Elma tak sanggup menahan isak. Air matanya menetes, membasahi pipi pucatnya. “Kenapa kau peduli padaku sejauh ini? Padahal aku bukan siapa-siapa untukmu. Aku bahkan hanya orang asing yang tiba-tiba datang ke hidupmu dan kita sudah lama tidak bertemu."
Amar menarik napas panjang, lalu tersenyum tipis. “Kau bukan orang asing. Kau itu manusia, El. Manusia yang sedang kesusahan. Kalau aku bisa membantu, kenapa harus berpaling? Lagi pula anakmu tidak bersalah. Dia harus lahir dengan sehat.”

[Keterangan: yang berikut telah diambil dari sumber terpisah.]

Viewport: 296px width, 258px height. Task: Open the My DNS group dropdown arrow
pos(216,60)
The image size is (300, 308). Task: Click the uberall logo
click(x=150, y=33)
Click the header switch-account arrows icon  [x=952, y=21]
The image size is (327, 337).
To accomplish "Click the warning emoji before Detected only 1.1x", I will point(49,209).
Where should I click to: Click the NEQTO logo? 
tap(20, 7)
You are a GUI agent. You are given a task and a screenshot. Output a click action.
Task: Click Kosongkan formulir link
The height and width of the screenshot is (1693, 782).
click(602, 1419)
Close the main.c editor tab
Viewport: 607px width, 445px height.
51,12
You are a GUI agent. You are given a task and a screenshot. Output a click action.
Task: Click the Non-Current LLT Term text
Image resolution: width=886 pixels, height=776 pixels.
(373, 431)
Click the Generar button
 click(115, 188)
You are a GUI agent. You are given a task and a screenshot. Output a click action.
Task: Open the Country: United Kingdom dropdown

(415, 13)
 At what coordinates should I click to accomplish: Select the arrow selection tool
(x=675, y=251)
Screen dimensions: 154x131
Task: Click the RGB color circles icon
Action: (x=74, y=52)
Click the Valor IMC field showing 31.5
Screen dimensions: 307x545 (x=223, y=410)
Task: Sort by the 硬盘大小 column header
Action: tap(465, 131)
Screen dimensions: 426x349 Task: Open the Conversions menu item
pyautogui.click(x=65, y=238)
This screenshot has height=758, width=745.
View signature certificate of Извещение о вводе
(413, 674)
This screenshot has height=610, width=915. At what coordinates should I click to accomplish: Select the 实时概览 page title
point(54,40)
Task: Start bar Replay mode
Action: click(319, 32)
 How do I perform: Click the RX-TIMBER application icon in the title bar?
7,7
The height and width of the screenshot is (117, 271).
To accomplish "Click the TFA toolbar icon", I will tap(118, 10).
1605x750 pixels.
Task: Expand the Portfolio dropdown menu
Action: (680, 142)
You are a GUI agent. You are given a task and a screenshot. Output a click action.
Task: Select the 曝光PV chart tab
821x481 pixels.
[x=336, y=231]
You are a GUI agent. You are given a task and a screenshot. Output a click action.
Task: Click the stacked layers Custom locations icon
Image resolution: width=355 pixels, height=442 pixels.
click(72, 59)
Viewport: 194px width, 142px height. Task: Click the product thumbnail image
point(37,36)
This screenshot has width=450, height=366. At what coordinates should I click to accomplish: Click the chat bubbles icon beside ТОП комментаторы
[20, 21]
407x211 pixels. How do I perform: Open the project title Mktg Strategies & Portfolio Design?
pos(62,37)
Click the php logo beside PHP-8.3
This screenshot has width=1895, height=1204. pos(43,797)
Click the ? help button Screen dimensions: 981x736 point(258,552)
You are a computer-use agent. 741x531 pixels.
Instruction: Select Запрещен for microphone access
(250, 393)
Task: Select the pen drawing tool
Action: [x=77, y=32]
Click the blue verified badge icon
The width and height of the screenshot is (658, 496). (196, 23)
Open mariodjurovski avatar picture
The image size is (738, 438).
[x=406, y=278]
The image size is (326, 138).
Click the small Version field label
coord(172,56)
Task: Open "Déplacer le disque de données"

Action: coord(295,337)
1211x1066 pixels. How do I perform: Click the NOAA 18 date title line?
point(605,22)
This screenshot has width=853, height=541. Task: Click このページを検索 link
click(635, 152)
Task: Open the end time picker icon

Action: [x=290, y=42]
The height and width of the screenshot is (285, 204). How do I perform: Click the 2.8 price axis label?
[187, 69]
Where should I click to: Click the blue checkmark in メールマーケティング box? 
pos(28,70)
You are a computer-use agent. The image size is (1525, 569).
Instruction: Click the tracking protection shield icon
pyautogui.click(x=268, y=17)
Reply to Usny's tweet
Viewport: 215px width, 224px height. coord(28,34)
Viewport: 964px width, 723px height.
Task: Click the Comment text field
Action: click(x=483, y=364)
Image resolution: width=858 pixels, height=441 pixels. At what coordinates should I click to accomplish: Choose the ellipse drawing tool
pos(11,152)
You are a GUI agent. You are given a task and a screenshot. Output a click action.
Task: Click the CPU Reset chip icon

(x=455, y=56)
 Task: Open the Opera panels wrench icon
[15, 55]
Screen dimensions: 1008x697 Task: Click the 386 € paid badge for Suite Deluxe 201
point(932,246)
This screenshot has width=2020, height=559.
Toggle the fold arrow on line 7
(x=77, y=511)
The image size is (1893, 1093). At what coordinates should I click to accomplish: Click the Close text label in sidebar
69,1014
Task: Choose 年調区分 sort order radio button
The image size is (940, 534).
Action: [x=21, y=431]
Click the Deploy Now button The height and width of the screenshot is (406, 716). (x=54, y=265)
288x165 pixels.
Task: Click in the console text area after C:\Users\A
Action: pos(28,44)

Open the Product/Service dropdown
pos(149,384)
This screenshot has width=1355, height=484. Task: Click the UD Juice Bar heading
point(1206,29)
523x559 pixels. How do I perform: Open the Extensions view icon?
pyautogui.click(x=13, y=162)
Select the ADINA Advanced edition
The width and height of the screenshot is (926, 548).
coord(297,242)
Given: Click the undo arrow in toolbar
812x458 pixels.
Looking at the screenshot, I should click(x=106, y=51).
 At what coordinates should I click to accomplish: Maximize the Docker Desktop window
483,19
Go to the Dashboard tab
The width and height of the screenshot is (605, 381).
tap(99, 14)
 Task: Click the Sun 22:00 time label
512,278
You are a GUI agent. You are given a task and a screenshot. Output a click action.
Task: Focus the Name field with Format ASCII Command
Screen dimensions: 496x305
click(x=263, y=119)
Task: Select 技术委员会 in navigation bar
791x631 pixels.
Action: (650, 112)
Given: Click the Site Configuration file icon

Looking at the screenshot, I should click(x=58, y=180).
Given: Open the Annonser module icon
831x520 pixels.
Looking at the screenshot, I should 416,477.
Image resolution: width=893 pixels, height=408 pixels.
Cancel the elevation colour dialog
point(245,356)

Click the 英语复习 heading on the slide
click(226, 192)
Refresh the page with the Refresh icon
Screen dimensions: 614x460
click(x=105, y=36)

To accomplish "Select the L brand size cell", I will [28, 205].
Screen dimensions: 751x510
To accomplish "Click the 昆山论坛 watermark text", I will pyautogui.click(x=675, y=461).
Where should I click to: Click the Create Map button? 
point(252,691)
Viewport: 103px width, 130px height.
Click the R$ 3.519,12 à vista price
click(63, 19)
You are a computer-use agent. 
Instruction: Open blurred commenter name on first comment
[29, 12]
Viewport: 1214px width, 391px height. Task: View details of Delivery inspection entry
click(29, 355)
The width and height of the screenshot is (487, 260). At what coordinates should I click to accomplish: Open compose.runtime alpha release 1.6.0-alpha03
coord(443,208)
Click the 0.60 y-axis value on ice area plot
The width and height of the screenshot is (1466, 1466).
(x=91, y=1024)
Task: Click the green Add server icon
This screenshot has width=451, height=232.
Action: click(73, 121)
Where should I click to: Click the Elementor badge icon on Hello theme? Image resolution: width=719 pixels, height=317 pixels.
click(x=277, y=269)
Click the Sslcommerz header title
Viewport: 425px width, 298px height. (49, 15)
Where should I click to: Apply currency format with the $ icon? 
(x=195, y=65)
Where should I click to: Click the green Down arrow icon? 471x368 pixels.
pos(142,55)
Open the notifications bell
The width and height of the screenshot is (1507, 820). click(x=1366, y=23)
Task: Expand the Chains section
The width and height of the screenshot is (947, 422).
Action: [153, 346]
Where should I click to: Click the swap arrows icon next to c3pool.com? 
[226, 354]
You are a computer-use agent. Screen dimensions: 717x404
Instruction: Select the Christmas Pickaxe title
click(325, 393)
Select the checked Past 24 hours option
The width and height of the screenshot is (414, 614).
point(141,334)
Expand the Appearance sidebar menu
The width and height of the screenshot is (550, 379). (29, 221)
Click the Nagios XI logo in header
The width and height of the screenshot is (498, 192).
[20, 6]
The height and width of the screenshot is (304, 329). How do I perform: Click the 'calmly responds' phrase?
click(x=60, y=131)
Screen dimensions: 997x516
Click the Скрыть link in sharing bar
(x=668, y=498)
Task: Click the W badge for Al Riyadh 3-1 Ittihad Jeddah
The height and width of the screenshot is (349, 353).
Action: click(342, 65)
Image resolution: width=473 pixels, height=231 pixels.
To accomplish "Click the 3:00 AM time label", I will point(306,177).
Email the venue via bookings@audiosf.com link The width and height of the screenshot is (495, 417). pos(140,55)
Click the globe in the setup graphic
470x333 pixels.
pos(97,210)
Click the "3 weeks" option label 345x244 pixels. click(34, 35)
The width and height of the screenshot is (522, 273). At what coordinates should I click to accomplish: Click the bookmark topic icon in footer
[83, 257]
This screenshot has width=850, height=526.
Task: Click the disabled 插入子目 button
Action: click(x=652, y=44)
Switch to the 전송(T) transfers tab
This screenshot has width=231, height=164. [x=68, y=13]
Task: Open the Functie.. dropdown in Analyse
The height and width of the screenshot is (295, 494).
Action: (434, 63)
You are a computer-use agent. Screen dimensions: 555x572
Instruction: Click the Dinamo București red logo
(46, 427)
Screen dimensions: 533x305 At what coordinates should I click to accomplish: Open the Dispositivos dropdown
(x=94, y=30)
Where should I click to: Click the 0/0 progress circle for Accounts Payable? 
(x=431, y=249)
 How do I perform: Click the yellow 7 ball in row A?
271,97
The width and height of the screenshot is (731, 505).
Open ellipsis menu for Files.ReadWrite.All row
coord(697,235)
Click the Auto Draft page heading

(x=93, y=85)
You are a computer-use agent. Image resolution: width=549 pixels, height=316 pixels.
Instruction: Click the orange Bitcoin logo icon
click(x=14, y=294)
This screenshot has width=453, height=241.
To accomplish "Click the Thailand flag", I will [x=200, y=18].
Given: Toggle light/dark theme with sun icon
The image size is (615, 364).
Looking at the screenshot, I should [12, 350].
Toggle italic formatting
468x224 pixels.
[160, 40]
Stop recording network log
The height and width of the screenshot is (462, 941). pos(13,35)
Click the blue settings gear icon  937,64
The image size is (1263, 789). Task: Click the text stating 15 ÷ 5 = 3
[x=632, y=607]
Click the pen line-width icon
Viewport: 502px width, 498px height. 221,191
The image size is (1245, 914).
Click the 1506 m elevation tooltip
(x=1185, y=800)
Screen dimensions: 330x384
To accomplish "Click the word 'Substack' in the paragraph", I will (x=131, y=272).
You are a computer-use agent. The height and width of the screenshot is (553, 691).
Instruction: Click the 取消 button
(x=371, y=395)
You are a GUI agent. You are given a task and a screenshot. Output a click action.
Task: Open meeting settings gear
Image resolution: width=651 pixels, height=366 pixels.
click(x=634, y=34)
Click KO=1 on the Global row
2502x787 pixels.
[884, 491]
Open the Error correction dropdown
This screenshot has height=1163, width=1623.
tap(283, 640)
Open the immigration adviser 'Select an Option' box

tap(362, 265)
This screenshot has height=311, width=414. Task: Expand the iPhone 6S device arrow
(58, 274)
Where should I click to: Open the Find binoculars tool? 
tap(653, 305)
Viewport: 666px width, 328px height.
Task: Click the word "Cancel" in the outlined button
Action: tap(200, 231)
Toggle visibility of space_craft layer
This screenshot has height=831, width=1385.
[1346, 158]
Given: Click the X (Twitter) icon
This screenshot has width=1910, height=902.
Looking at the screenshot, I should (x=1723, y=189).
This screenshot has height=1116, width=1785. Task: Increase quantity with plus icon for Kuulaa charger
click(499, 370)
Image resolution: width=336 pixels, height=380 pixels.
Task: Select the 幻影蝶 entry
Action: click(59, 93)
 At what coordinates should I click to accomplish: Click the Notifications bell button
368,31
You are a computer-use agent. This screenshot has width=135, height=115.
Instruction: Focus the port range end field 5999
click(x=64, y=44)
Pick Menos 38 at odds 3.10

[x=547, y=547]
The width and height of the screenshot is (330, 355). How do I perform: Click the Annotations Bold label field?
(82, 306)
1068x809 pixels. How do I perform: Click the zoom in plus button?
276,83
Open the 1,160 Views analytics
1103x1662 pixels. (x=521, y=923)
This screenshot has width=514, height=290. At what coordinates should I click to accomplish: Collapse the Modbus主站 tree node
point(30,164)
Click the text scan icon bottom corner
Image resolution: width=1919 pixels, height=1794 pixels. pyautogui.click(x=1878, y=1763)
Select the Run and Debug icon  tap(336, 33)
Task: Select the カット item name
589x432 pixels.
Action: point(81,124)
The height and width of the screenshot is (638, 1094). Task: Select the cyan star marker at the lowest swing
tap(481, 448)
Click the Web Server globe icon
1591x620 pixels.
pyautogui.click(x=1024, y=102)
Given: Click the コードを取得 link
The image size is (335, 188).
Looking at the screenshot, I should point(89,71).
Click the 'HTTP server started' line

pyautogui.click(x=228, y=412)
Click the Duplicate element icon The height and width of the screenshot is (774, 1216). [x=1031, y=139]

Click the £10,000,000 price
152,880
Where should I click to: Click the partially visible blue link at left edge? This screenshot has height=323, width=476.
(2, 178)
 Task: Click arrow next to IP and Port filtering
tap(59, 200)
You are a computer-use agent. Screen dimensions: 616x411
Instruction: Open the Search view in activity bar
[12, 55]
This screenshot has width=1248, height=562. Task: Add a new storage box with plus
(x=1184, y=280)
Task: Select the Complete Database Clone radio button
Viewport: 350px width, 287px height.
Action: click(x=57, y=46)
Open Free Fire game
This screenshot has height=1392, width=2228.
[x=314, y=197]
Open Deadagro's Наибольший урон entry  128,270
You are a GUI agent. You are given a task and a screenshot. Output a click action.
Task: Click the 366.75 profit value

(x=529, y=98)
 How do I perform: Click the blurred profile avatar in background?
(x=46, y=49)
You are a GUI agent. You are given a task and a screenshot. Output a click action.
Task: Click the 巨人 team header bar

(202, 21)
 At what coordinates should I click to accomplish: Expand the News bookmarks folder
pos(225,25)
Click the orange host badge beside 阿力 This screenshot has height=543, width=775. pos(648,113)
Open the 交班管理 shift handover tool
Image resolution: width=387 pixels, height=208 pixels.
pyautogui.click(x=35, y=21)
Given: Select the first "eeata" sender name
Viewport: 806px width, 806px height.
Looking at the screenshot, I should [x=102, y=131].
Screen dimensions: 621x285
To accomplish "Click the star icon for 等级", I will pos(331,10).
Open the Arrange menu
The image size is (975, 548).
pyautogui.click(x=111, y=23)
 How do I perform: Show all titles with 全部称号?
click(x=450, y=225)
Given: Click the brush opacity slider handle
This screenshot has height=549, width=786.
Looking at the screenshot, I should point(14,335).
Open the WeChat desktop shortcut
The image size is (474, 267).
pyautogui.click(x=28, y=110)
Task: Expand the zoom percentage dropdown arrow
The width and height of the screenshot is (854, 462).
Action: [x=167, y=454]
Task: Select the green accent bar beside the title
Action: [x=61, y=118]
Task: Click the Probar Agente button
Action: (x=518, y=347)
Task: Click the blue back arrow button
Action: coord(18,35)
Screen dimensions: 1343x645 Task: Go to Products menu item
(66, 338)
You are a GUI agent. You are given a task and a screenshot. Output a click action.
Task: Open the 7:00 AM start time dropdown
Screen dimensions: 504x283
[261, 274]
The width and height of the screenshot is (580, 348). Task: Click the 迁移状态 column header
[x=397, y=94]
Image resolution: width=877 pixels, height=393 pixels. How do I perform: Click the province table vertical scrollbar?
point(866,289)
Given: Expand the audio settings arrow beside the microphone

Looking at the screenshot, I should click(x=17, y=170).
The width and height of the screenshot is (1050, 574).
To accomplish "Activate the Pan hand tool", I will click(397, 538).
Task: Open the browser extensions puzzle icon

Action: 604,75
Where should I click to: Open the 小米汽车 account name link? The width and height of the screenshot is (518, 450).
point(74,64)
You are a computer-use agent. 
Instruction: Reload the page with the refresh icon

Elma terdiam lama. Suara Amar terdengar tulus, membuatnya ingin percaya lagi pada kebaikan orang lain. Ia mengusap matanya dengan punggung tangan, lalu mengangguk perlahan. “Baiklah, aku ikut, tapi aku janji akan berusaha mencari cara untuk membayar kembali kebaikanmu.”
Amar tersenyum lega, lalu menepuk bahunya dengan lembut. “Itu tidak perlu dipikirkan sekarang. Fokusmu hanya satu, menjaga dirimu dan bayimu.”
Malam semakin larut. Elma akhirnya bisa tertidur di ruang tamu, ditemani rasa hangat yang berbeda. Bukan hanya hangat dari selimut, tapi juga hangat dari kepedulian Amar yang begitu tulus. Untuk pertama kalinya setelah ditinggal suaminya, Elma merasa tidak benar-benar sendirian.
Di dalam hati, ia berbisik lirih sambil mengelus perutnya, “Nak, sepertinya Tuhan masih sayang pada kita. Tuhan mengirimkan seseorang untuk menjaga kita. Semoga besok semua berjalan lancar.”
Dan malam itu, meski masih diliputi luka, Elma bisa memejamkan mata dengan sedikit tenang, membayangkan harapan baru yang mungkin bisa ia genggam bersama buah hatinya nanti.